Full orbit simulations of collisional impurity transport in spherical tokamak plasmas with strongly-sheared electric fields

TL;DR

This study uses full orbit simulations to analyze how strongly-sheared electric fields influence impurity ion transport in spherical tokamak plasmas, revealing enhanced confinement effects dependent on electric field polarity and impurity charge.

Contribution

It introduces a full orbit simulation approach to quantify impurity transport under strong electric field shear, extending beyond standard drift approximations.

Findings

Sheared electric fields enhance impurity confinement.

Inward drift occurs with negative electric fields, outward with positive.

Confinement increase is proportional to impurity charge number.

Abstract

The collisional dynamics of test impurity ions in spherical tokamak plasmas with strongly-sheared radial electric fields is investigated by means of a test particle full orbit simulation code. The strength of the shear is such that the standard drift ordering can no longer be assumed and a full orbit approach is required. The effect of radial electric field shear on neoclassical particle transport is quantified for a range of test particle mass and charge numbers and electric field parameters.
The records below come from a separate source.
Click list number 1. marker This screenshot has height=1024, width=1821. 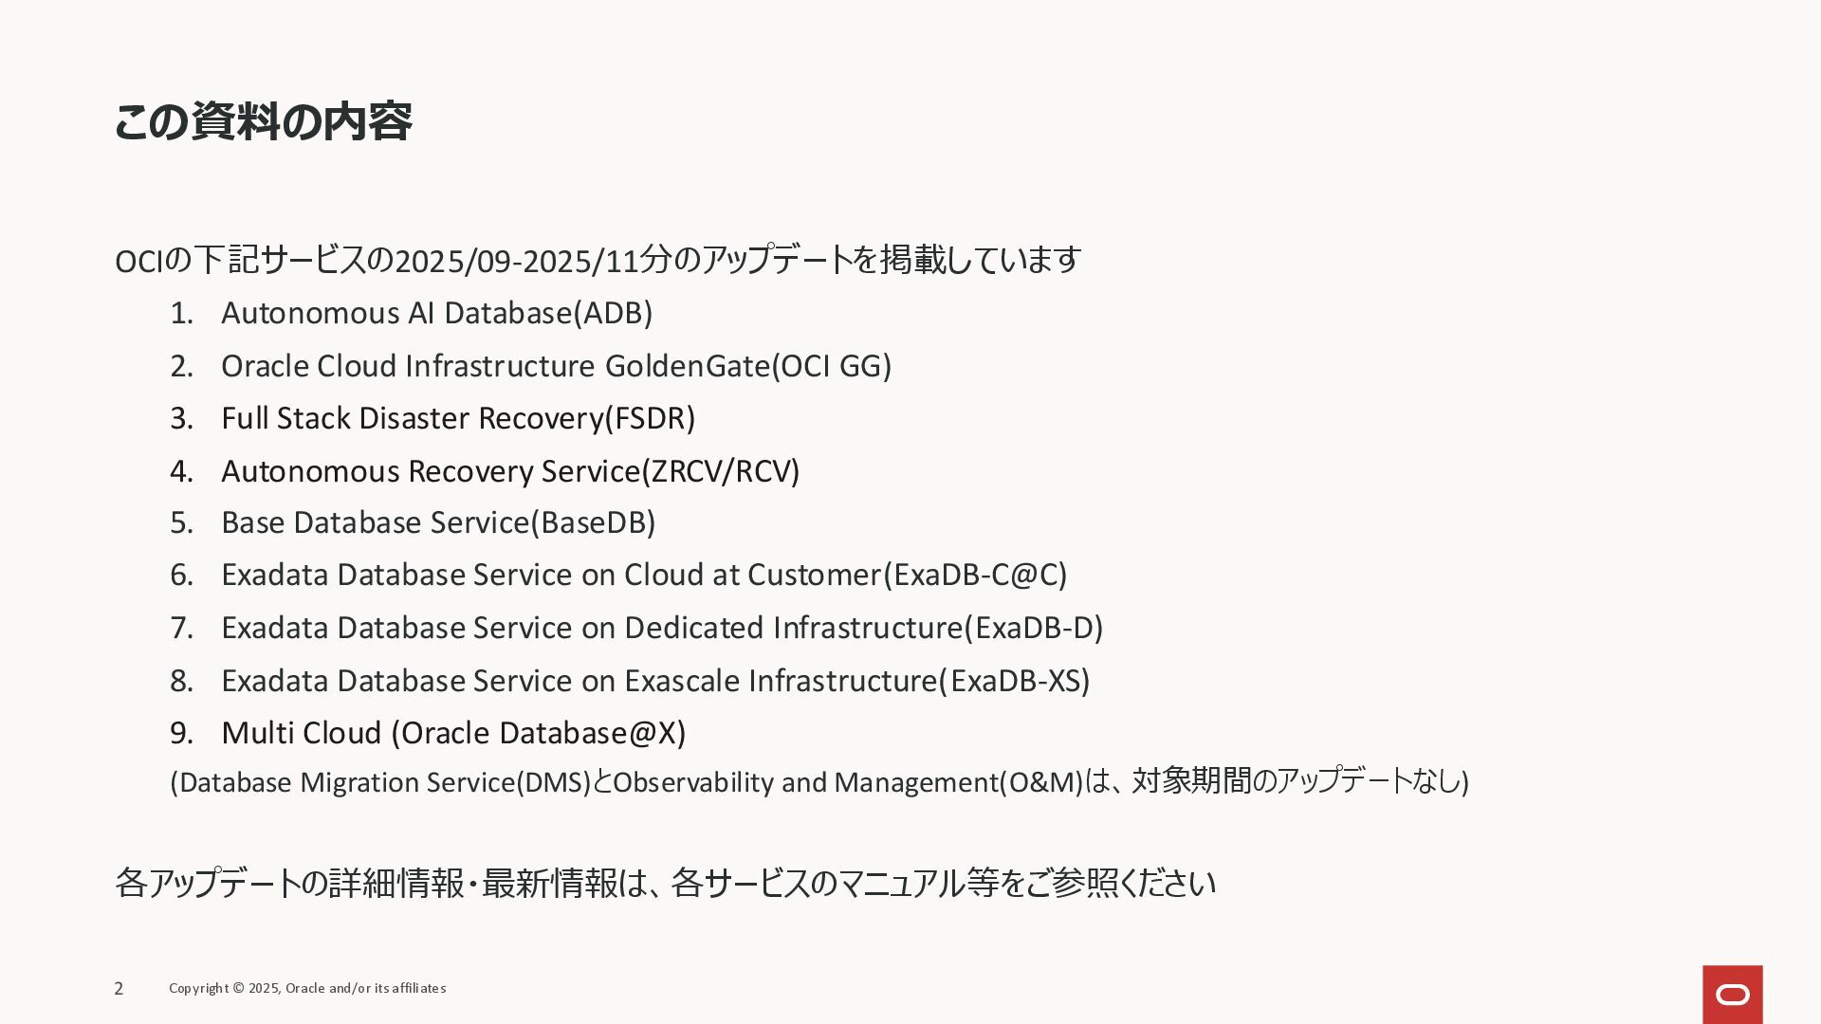tap(181, 313)
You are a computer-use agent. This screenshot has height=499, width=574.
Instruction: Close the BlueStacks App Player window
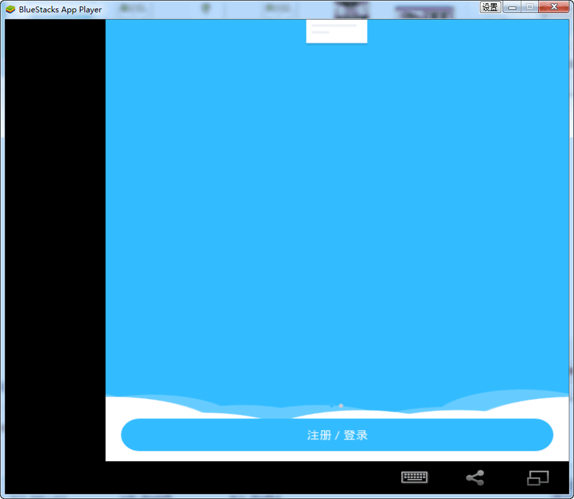click(x=554, y=7)
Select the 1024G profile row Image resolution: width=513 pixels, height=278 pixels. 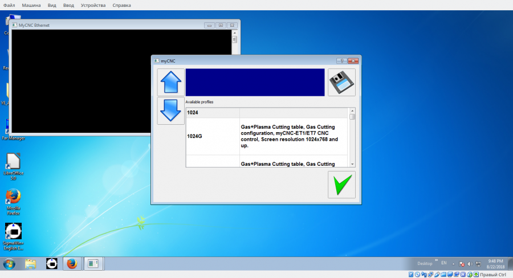coord(212,136)
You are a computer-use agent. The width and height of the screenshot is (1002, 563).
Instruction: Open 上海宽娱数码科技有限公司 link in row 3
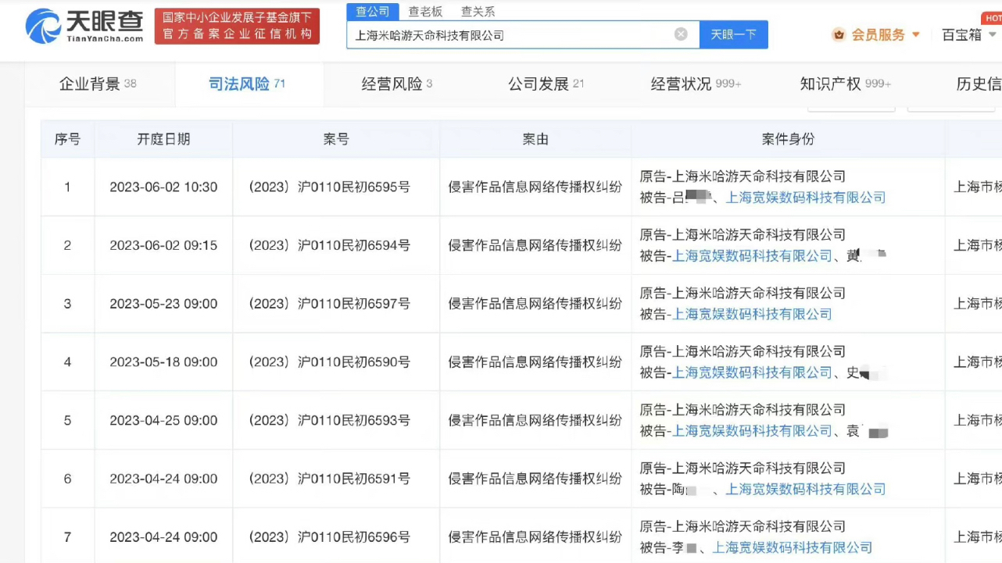(752, 314)
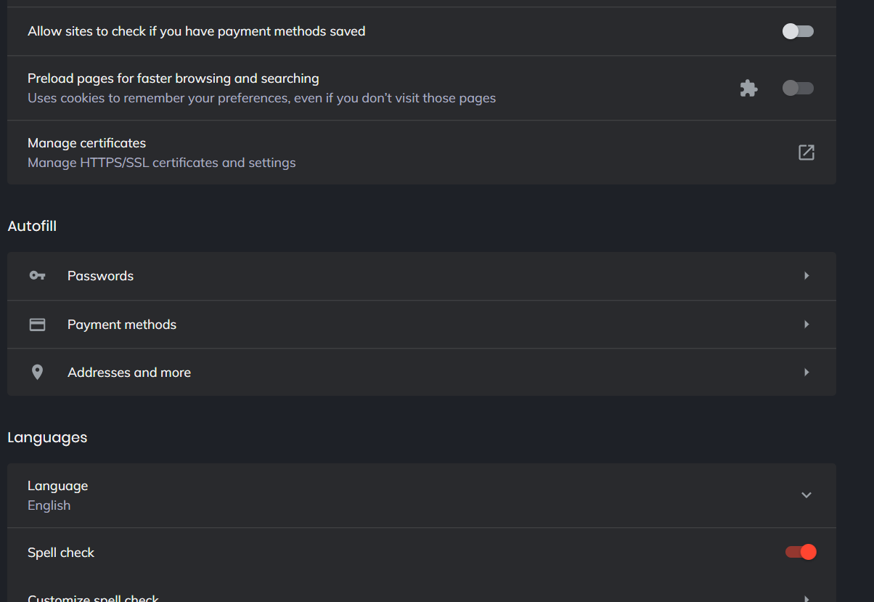Image resolution: width=874 pixels, height=602 pixels.
Task: Open Addresses and more via its arrow
Action: click(x=806, y=373)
It is shown that the effect of a sheared electric field is to enhance the confinement of impurity species above the level observed in the absence of such a field. The effect may be explained in terms of a collisional drag force drift, which is proportional to particle charge number but independent of particle mass. This drift acts inwards for negative radial electric fields and outwards for positive fields, implying strongly enhanced confinement of highly ionized impurity ions in the presence of a negative radial electric field.